Cleaned up updateItems function and changed write relation to always use defaultParallelism for numPartitions

jacobfi · jacobfi · commit 8a5e5c9b4a24 · 2019-02-05T13:07:01.000+01:00
diff --git a/README.md b/README.md
@@ -61,9 +61,9 @@ The following parameters can be set as options on the Spark reader object before
 
 The following parameters can be set as options on the Spark writer object before saving.
 
-- `writePartitions` number of partitions to split the given DataFrame into when writing to DynamoDB. Set to `skip` to avoid repartitioning the DataFrame before writing.

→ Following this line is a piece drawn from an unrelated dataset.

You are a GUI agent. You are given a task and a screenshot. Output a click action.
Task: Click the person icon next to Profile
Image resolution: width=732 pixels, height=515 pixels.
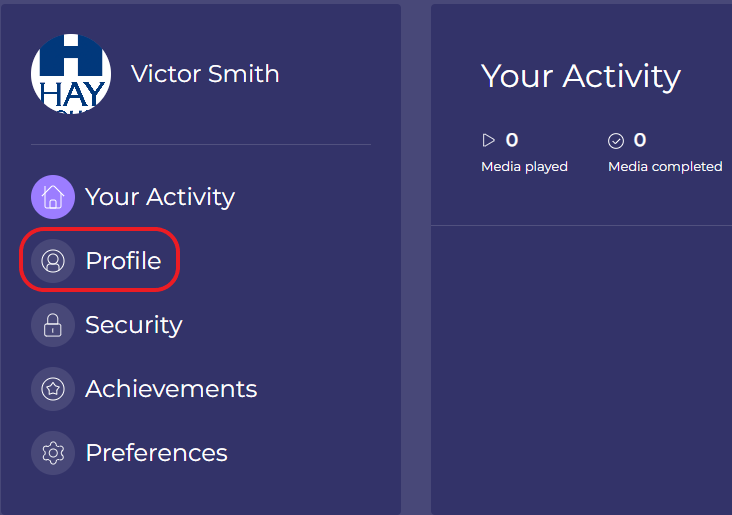[x=53, y=261]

Defaults to `sparkContext.defaultParallelism`
 - `writeBatchSize` number of items to send per call to DynamoDB BatchWriteItem. Default 25.
-- `update` if true writes will be using UpdateItem on keys rather than BatchWriteItem. Default false 
+- `targetCapacity` fraction of provisioned write capacity on the table to consume for writing or updating. Default 1 (i.e. 100% capacity).
+- `update` if true items will be written using UpdateItem on keys rather than BatchWriteItem. Default false. 
 
 ## Running Unit Tests
 The unit tests are dependent on the AWS DynamoDBLocal client, which in turn is dependent on [sqlite4java](https://bitbucket.org/almworks/sqlite4java/src/master/). I had some problems running this on OSX, so I had to put the library directly in the /lib folder, as graciously explained in [this Stack Overflow answer](https://stackoverflow.com/questions/34137043/amazon-dynamodb-local-unknown-error-exception-or-failure/35353377#35353377).
diff --git a/build.sbt b/build.sbt
@@ -2,7 +2,7 @@ organization := "com.audienceproject"
 
 name := "spark-dynamodb"
 
-version := "0.3.6"
+version := "0.4.0"
 
 description := "Plug-and-play implementation of an Apache Spark custom data source for AWS DynamoDB."
 
@@ -13,7 +13,7 @@ crossScalaVersions := Seq("2.11.12", "2.12.7")
 resolvers += "DynamoDBLocal" at "https://s3-us-west-2.amazonaws.com/dynamodb-local/release"
 
 libraryDependencies += "com.amazonaws" % "aws-java-sdk-dynamodb" % "1.11.466"
-libraryDependencies += "com.amazonaws" % "DynamoDBLocal" % "[1.11,2.0)" % "test"
+libraryDependencies += "com.amazonaws" % "DynamoDBLocal" % "[1.11,2.0)" % "test" exclude("com.google.guava", "guava")
 
 libraryDependencies += "org.apache.spark" %% "spark-sql" % "2.4.0" % "provided"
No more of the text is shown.